Figure 1.
SYC-522 decreased the methylation of H3K79 in MLL-rearranged leukemia cell lines.
(A) MV4-11 cells were treated with 3 µM SYC-522 and (B) MOLM13 cells were treated with 10 µM SYC-522. The histone proteins were extracted from the cell lysates after 0, 3, or 6 days of treatment. H3K79 di-methylation, H3K4 tri-methylation and H3K27 tri-methylation were assessed using specific antibodies. Representative Western blots are shown on the left, and averaged densitometry values are shown on the right. Levels of methylated H3K4, H3K27 and H3K79 were normalized to the corresponding total H3 and shown as a fold change of values for untreated cells. Bars represent the mean ±SEM of 3 independent experiments. *: p<0.05, day 0 vs. day 3 or 6, unpaired t-test.
Figure 2.
SYC-522 decreased the expression of key genes in leukemia cell lines.

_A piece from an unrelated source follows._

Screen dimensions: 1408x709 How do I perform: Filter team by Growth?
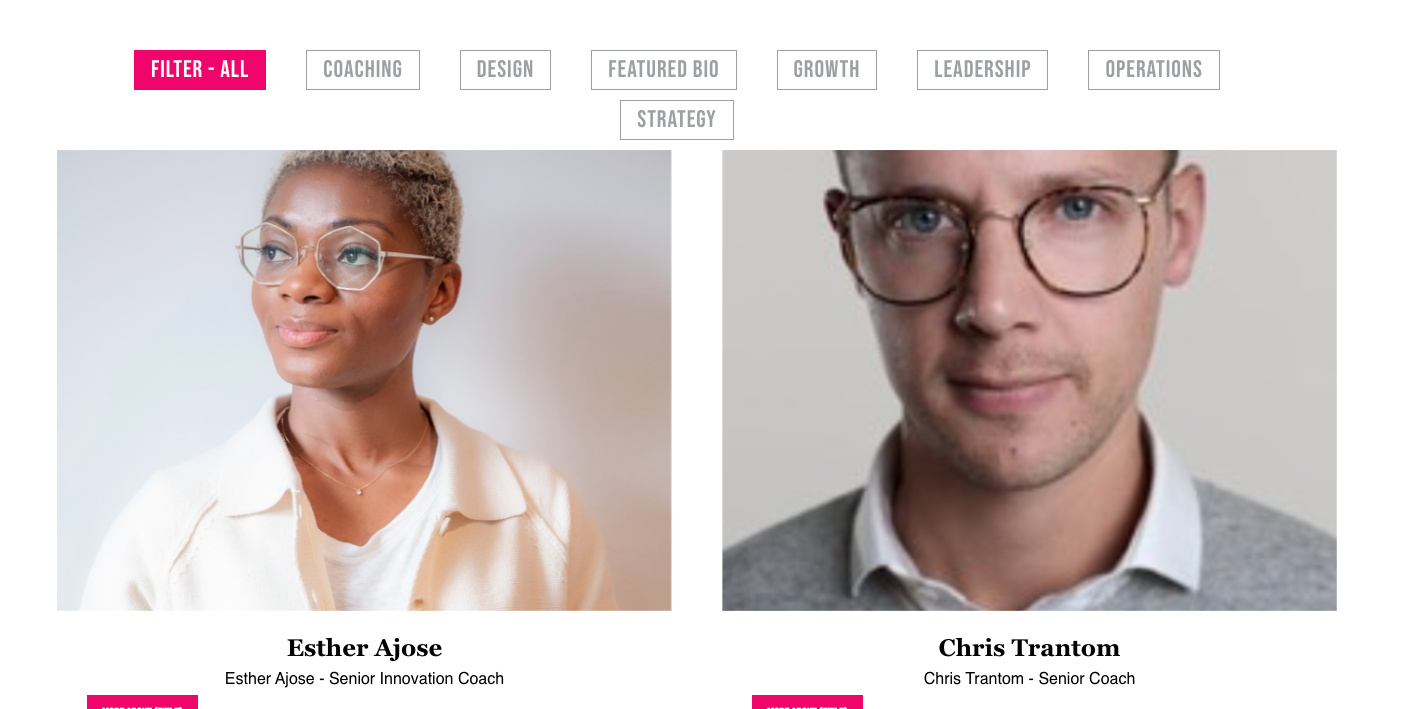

HOXA9, MEIS1, CCND1 and BCL2L1 mRNA levels in (A) MV4-11 and (B) MOLM13 cells were analyzed by quantitative real-time PCR at 0, 3, or 6 days after SYC-522 treatment. HOXA9 and MEIS1 expression were not detectable in (C) NB4 and (D) HL-60 cells. Only CCND1 and BCL2L1 mRNA expression were analyzed in these two cell lines. The mRNA expression was normalized to the level of 18S. Values represent the fold change in mRNA levels in treated vs. control cells. Bars represent the mean ±SEM of 3 independent experiments. *: p<0.05, day 0 vs. day 3 or 6, unpaired t-test.
Figure 3.
SYC-522 inhibited the colony formation ability of primary MLL-rearranged leukemia cells.

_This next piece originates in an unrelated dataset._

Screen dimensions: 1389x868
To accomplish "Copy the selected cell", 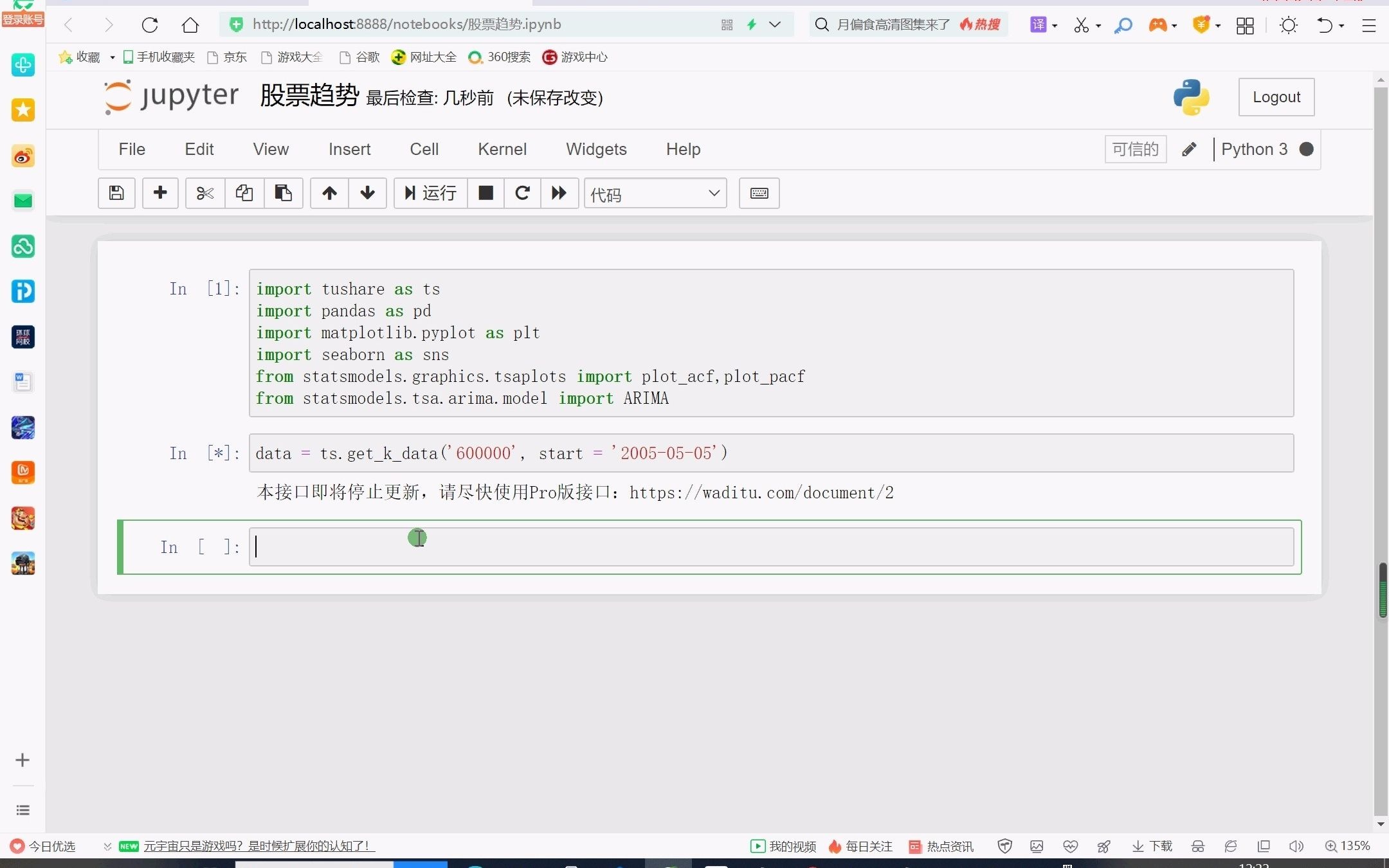I will click(x=244, y=194).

Bar charts show the average percent change in CFU numbers in (A) three independent primary MLL-rearranged AML samples, (B) three independent primary MLL-rearranged ALL samples, and (C) three independent normal bone marrow (NBM) samples, after SYC-522 treatment. CFUs were counted after 14 days and the values from duplicate dishes were averaged and expressed as percent of the untreated control. Values represent the mean ±SEM of 3 independent primary samples *: p<0.05, untreated vs. SYC-522 treated, One-way ANOVA followed by Tukey's post tests.
Figure 4.
SYC-522 promoted the differentiation of MLL-rearranged leukemia cell lines and primary MLL-rearranged AML cells.
(A) MV4-11 cells were treated with 3 µM SYC-522 and MOLM13 cells were treated with 10 µM SYC-522 for up to 18 days. Cells were analyzed by flow cytometry for CD14 expression. MFI (mean fluorescence intensity) ratio = MFI (SYC-522 treated)/MFI (untreated), n = 3 independent experiments, *p<0.05, unpaired t-test; (B) Primary MLL-rearranged AML cells were harvested after clonogenic assays and stained with Wright Giemsa (original magnification 40X).
Figure 5.
SYC-522 sensitized MLL-rearranged cells to mitoxantrone-induced apoptosis.
(A) MV4-11 cells were treated with 3 µM SYC-522 and (B–D) other cell lines were treated with 10 µM SYC-522 for 0, 3, or 6 days. Following pretreatment, mitoxantrone (10 nM or 100 nM) was added to cells for 24 h incubation before the measurement of cell apoptosis by Annexin V staining. Bars represent the mean ±SEM of 3 independent experiments. *: p<0.05, chemotherapy vs. chemotherapy +SYC-522, unpaired t-test. (E–F) Two primary MLL-rearranged AML samples were cultured in methylcellulose and treated with SYC-522 (10 µM) and chemotherapy (etoposide 100 nM or 1 µM; or mitoxantrone 10 nM or 100 nM). After two weeks, the total numbers of colonies were counted for each sample, and the values from duplicate dishes were averaged.
Figure 6.
SYC-522 impaired DNA damage response and promoted mitoxantrone- induced apoptosis in MV4-11 cells.
MV4-11 cells were pretreated with SYC-522 (3 µM) for 3 or 6 days, followed by 100 nM mitoxantrone for 4 h. Then mitoxantrone was washed away and cells were incubated in fresh medium for 12 h. The cells were then analyzed by flow cytometry for the percent viable and repairing (γH2AX+/cPARP−; blue gate) and the percent undergoing apoptosis (cPARP+; red gate). A representative series of dot plots is shown. Bars represent the mean ±SEM for 3 independent experiments. *: p<0.05, chemotherapy vs. chemotherapy +SYC-522, unpaired t-test.